Voiced by Amy Poehler, Smurfette is now a foul mouthed, bored  reality show ho who likes to party and enjoys rubbing her coochie on everything and everybody. "I'm sick of this BLEEP village," she whines. "Everybody's blue..." She is perpetually horny and hungry, yelling at one of the other Smurfs, "you ate the last piece of pizza, bitch!" She's seen humping her couch and mistreating her assistant, Low Self-Esteemy Smurf.

I now know which Smurf I would have been.



Smurfette is irritable because, as she tells Papa Smurf, "My BLEEP itches!"

 
"You mean your Smurf itches," Papa Smurf corrects her. "Oh yeah," she says, "and I need to master--I mean Smurferbate."

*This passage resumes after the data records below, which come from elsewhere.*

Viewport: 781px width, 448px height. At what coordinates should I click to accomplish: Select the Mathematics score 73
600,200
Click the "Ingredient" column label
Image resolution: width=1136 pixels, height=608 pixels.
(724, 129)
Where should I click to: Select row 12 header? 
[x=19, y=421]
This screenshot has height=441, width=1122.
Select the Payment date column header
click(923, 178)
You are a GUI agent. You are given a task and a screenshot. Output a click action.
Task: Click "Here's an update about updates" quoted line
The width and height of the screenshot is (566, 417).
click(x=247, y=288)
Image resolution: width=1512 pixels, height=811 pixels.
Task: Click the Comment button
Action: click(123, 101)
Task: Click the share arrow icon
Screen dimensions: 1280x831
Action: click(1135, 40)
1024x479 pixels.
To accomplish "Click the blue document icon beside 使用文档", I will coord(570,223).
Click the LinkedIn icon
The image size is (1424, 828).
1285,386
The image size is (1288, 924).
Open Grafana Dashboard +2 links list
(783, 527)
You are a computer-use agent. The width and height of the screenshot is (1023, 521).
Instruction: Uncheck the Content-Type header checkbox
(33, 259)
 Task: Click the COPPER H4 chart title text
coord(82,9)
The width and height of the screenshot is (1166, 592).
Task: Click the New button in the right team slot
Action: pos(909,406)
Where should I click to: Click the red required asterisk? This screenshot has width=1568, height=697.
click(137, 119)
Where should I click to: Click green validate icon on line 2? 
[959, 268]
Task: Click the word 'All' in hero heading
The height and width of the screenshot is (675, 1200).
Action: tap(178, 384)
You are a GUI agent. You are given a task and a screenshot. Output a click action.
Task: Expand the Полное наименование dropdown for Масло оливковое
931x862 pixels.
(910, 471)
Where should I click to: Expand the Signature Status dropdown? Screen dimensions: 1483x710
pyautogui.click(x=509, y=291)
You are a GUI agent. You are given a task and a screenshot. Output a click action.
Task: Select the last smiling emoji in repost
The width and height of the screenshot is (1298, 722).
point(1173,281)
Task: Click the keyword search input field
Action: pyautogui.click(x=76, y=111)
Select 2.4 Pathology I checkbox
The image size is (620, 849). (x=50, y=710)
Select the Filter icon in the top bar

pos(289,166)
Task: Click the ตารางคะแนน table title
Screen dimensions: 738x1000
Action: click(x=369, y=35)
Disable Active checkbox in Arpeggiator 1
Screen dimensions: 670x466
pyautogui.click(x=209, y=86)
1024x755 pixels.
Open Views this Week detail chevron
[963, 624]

Gargamel, enemy of the Smurfs, is watching The Smurfette Show on TV in his house. "Who green-lit this?" he asks his cat Azrael.


As Smurfette gleefully rides one of her neighbors, Gargamel asks "Why won't they get her any help?!!"

Help is exactly what Smurfette needs, because in a line of dialogue I wish I could wash from my eardrums with Clorox, Low Self-Esteemy Smurf informs us that Smurfette needed to go to the gynecologist because her IUD kept slipping. Gargamel hears this and sends Azrael to portray the pussy who has come to fix her pu--I mean smurf.

When Smurfette is in the stirrups, she asks Dr. Azrael a pertinent question:

"While you're down there, will you pierce my smurf?"

Dr. Azrael is shocked!

Mental note: Do NOT touch her Smurf!

Azrael steals Smurfette, at Gargamel's request, but he gets more than he bargained for when she gets to his house. Looking at Gargamel seductively, Smurfette asks "do you wanna Smurf me?" before climbing on, and rubbing her body against, a large part of Gargamel's person.

His NOSE, people! (God, you've such dirty minds.)

Gargamel can't handle all that good Smurfin', and drops dead on the spot, leaving everything to Smurfette in his will. Her new digs are redesigned by Vanity Smurf, who is well past metrosexuality and even further down the road from heterosexuality.


No matter how much Queer Eye for the Smurf Girl Vanity uses to fix Gargamel's drag digs, Smurfette winds up in the same situations and routines she had in Smurf Village. TV Funhouse leaves The Smurfette Show with one final, unforgetettable glimpse of our heroine, doing what a hard partying celebrity reality show star does best.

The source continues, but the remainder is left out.